If you’ve ever driven a car, chances are it has spark plugs. You may have wondered, how do these fantabulous little devices work, and what do they do? The spark plugs are directly responsible for igniting the fuel/air mixture in a gasoline engine (diesels ignite the fuel using compression, not spark!) and they do this by way of a high-voltage pulse generated by the ignition coil.

To most, these coils can seem like a magical little object that takes in electricity and spits it back out at a very high voltage. However, they use a very simple principle to do this: inductance!

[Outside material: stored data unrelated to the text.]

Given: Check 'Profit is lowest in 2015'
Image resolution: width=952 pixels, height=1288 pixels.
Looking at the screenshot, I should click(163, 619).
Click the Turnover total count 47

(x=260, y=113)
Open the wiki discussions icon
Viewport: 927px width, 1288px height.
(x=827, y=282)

The way that an ignition coil works is that a voltage is applied across the two terminals of the primary windings, which will cause current to flow through the primary winding. This causes a magnetic field to form inside of the ignition coil, and it encompasses both the primary and secondary windings. When you interrupt the current flowing through the primary, the magnetic field begins to collapse while forcing current through the coils (this is inductance!) Since this current has to go somewhere, the voltage in both coils will rise relative to how many windings are in each coil (think Ohm’s law, at a constant current but higher resistance, voltage rises!) Because of this, the voltage in the secondary winding will become far higher than the voltage in the primary winding. Eventually, the voltage in the secondary coil becomes so high that it reaches the breakdown voltage of the air between the electrodes of the spark plug, causing an arc to jump as the air begins to ionize and conduct current. Now that the air is conductive, the current will flow through in the form of a high-temperature plasma which is able to ignite the fuel in the engine.

While you shouldn’t try this at home (or ever, unless you really know how to handle high voltage), I was able to demonstrate the way that an ignition coil works using an STGP10H60DF IGBT that is able to withstand a high VCE (collector-emitter voltage). This is necessary because as the voltage in both coils rises, it could damage whatever is used to switch power. During my tests, I saw spikes of well over 500 volts on the primary winding using an oscilloscope. Using a TC4427 gate driver and an Arduino for simplicity, I pulsed the power to the coil for 1 ms to charge it up, then quickly cut power to it and saw a large arc jumping across an air gap that I had created across the output of the secondary winding. It really goes to show how simple electronics are and yet how powerful the fundamentals of can be, that nearly every car in the world is using at least one if not several of these for hundreds of thousands of miles!